Se me vino a la memoria el nombre de un libro: «Campos de Níjar» de Juan Goytisolo, metáfora de un paisaje interior, de una región costera que asociamos siempre con el mar y el «veraneo». La imagen icónica del Parque Natural Cabo de Gata-Níjar no dice nada de campos de cebada, de rebaños de cabras y cortijos de labranza, pero «haberlos haylos». Y sorprende, la verdad, y te transporta a otras tierras, más propias del interior de nuestro país, si no fuese por su orografía ininterrumpida de colinas y montes, de oscuras rocas volcánicas y sobre todo del intenso azul del mar en la mañana.
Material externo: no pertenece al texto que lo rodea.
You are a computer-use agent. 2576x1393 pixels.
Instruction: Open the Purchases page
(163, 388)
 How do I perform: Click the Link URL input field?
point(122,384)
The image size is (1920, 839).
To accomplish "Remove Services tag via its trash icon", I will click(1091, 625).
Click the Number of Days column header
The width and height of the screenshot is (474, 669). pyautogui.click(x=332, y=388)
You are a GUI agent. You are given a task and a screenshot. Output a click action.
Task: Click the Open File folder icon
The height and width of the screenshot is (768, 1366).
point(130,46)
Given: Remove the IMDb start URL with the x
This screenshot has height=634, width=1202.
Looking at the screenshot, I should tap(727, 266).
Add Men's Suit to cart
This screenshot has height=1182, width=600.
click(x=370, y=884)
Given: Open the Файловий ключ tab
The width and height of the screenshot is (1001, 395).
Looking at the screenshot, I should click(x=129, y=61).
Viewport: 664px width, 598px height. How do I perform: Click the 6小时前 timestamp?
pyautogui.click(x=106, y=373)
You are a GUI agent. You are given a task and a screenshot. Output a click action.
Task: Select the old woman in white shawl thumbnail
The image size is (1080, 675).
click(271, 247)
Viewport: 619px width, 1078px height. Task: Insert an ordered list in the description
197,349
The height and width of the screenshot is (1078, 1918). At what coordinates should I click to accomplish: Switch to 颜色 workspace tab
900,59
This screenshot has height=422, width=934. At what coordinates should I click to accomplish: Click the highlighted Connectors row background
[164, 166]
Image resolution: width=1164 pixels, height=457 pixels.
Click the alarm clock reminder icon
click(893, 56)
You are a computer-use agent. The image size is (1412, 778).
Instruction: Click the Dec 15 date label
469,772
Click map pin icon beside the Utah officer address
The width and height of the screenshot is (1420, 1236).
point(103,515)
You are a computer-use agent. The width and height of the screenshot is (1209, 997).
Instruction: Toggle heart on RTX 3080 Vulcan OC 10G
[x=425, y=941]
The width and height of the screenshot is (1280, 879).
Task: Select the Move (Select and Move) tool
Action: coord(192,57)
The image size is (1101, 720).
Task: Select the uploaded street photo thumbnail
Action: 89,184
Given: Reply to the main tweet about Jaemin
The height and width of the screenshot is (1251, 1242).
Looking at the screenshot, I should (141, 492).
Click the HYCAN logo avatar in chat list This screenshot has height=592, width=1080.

Hoy haremos una ruta interior por una antigua vereda que llevaba desde el Cortijo de Mónsul al Cortijo del Romeral, un sendero olvidado más propio de otros tiempos, y que sin embargo perdura como los caminos de la memoria.
En esta ocasión había quedado con un amigo, este me recogería a primera hora de la mañana para emprender esta ruta que habíamos consensuado días antes. Es curiosa la sensación de andar por la ciudad a esas horas, solitaria, renovada, dispuesta una vez más al bullicio de personas y máquinas.
Esta ruta parte desde las inmediaciones de la Cala de Mónsul, cerca de la cual dejamos el coche en el aparcamiento que hay justo antes de la barrera que delimita el camino hasta el Cabo de Gata.
Ante nosotros un pequeño valle se abre hasta las montañas.
Acortamos antes de incorporarnos al sendero.
Una mirada atrás a la altura de este «hito» de esparto.
Seguidamente nos encontramos este cultivo de cebada al que aludía en la cabecera.
Bordeando el sembrado.
Salpicado con mútiples florescencias que le dan una nota de color a estos «Campos de Níjar».
Curiosa Manchuela que dibuja el paisaje interior de esta naturaleza tan característica del Parque Natural.
A media altura las vistas recogen esta mezcla de pardos, verdes y azules salpicados de motas amarillentas.
Al fondo se aprecia uno de los «Frailes», también conocidos como «hermanicas», incuso «teticas», los dos montes más altos de la Sierra del Cabo de Gata.
La nube te indica el camino.
El matorral típico de la zona, palmitos, tomillo y esparto.
Poco después llegamos a las ruinas del Cortijo del Romeral.
Nos sorprendió su tamaño, bastante más grande de los de esta zona, donde se podían identificar la parte destinada a vivienda, los corrales y la era.
Por su alrededores anduvimos un rato, el sol apretaba con fuerza y decidimos emprender el camino de vuelta.
Los palmitos en la distancia.
Una formación rocosa.
Los colores cambiantes del mediodía.
Una vez de nuevo arriba decidimos «atrochar» por un barranco que desembocaba directamente en el aparcamiento.
Nos llamó la atención las lineas térmicas que dibujaba el mar en la distancia.
La vegetación del barranco se iba espesando conforme bajábamos.
La primavera había reconquistado este espacio y su profusión nos obligaba constantemente a buscar huecos por donde pasar. Sin dudas somos nosotros los intrusos y como dice el refrán no se le pueden poner puertas al campo.
Finalmente la espesura cede y el camino se despeja cerca de nuestro destino.
Lo dicho, una ruta inesperada llena de agradables sorpresas visuales.